TASK INPUTS =
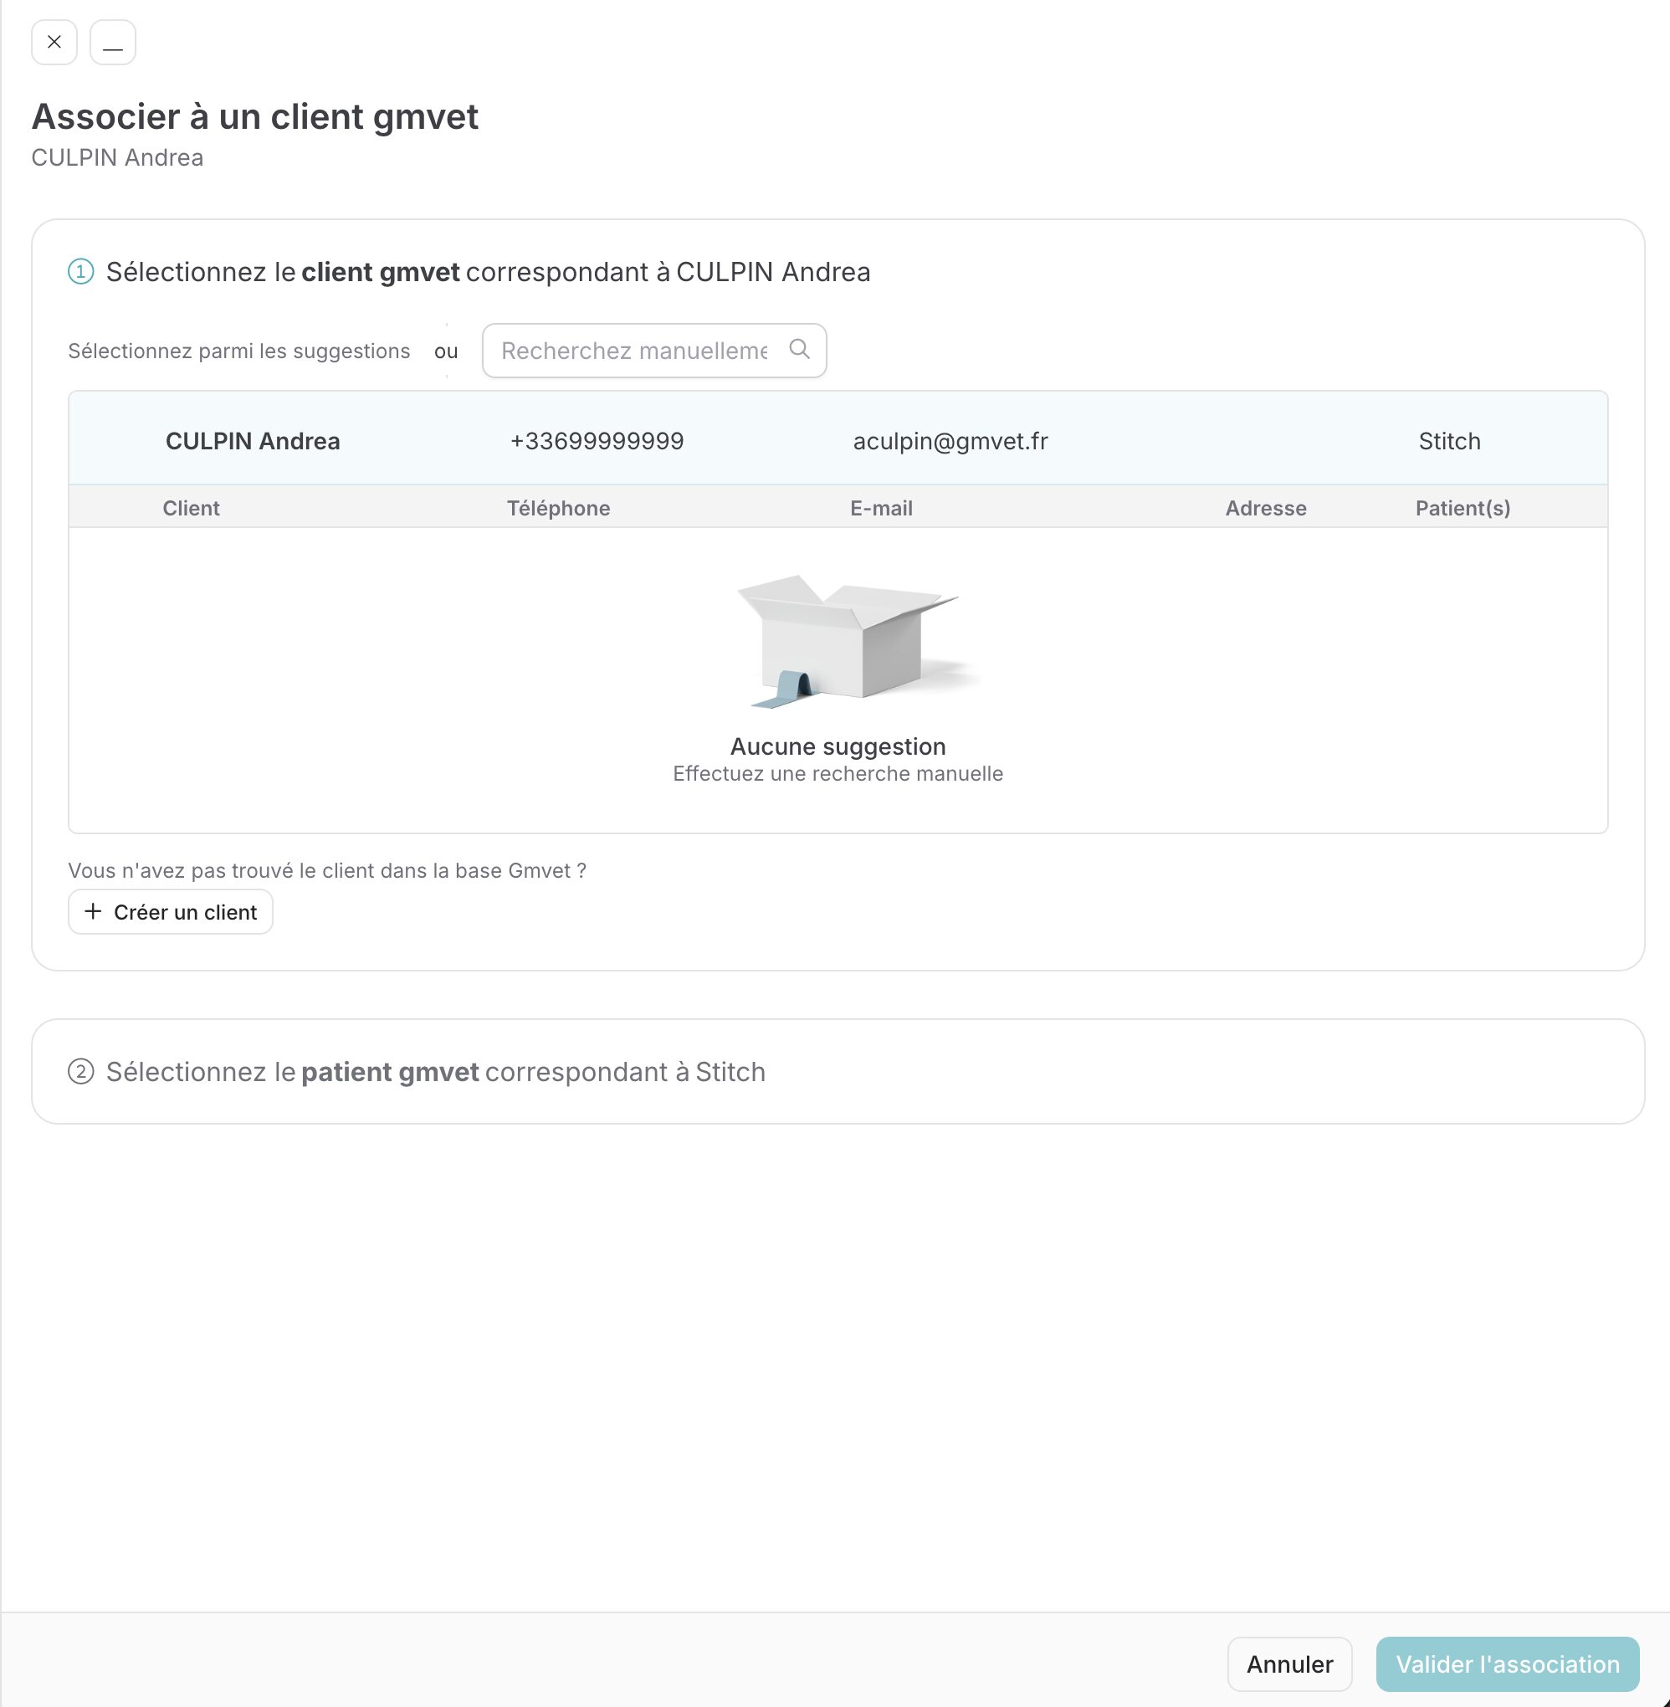Sort by the E-mail column header
The height and width of the screenshot is (1707, 1670).
881,508
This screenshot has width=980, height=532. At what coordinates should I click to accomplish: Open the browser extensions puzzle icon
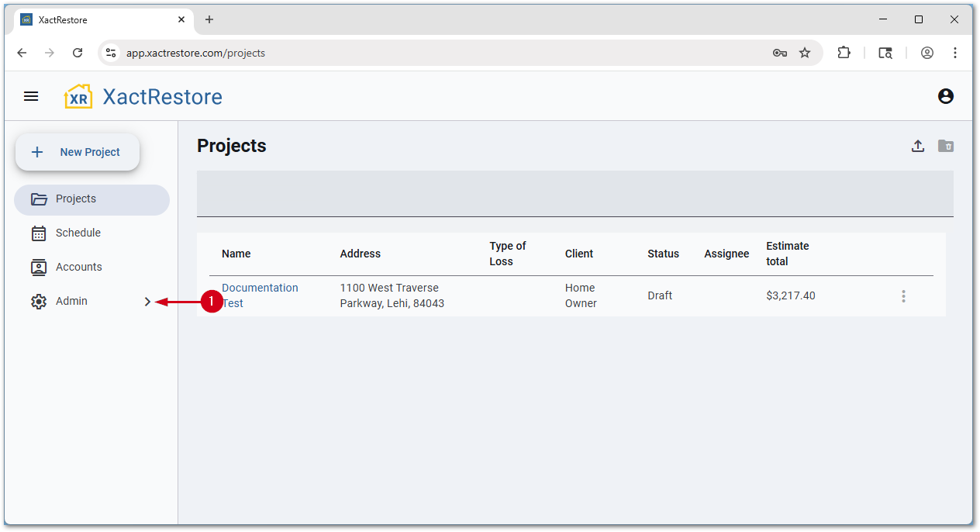click(844, 53)
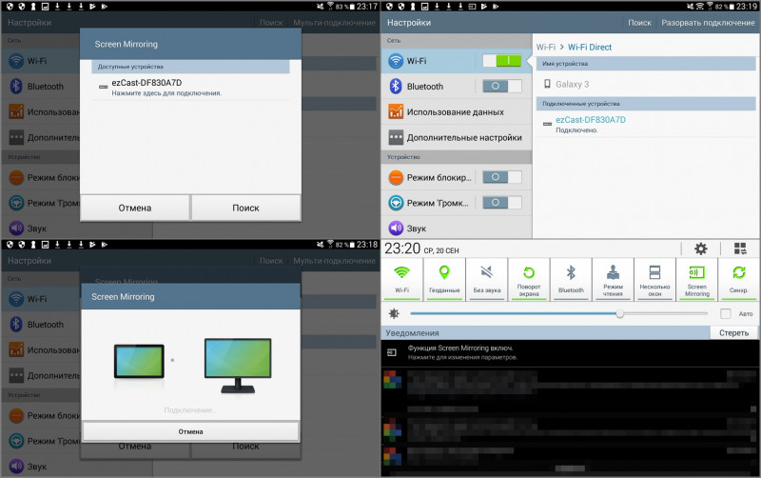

WHAT YOU ARE ASKED TO DO = An exact copy is needed of every line from the line containing "This screenshot has" to the last line of the records; pictures stay out of it.

YOUR SOLUTION =
This screenshot has width=980, height=532. At what coordinates should I click to accomplish: Open the browser extensions puzzle icon
click(844, 53)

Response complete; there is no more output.